At the status conference, Ms. Burley represented that: (1) the Tribe owns the property that is at the heart of this dispute, which is consistent with the record in this case; (2) the claims in this case are the solely the Tribe's claims; and (3) the Tribe authorized her to bring this lawsuit on its behalf as its representative. As a result of these representations and the record in this case, the undersigned will recommend that this case be dismissed without prejudice because Ms. Burley, a non-attorney, cannot represent the Tribe in federal court.*fn1

Moreover, this case should be dismissed for the reason that the eviction at the heart of this dispute is no longer imminent. The court has previously expressed concerns that the relief sought through this lawsuit is to prohibit the Sheriff from effectuating an imminent eviction with respect to tribal land, but that it appears the eviction is no longer imminent. (See Dkt. No. 13.) At the June 24, 2010 status conference, Ms. Burley confirmed that the eviction is not imminent.

For the foregoing reasons, IT IS HEREBY RECOMMENDED that:

1. This case be dismissed without prejudice and that the Tribe be informed that if it wishes to re-file this action, it may only appear in federal court through an attorney.

2. The Clerk of Court be directed to close this case.

These findings and recommendations are submitted to the United States District Judge assigned to the case, pursuant to the provisions of 28 U.S.C. § 636(b)(l).

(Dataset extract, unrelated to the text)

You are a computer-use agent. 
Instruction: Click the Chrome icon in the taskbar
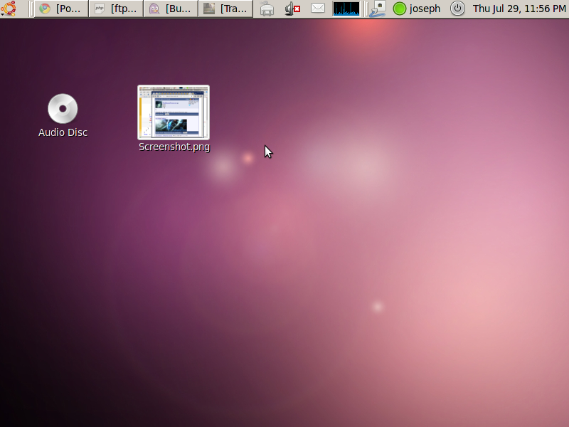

Within 21 days after being served with these findings and recommendations, any party may file written objections with the court and serve a copy on all parties. Such a document should be captioned "Objections to Magistrate Judge's Findings and Recommendations." Any response to the objections shall be filed and served within 14 days after service of the objections. The parties are advised that failure to file objections within the specified time may waive the right to appeal the District Court's order. Martinez v. Ylst, 951 F.2d 1153 (9th Cir. 1991).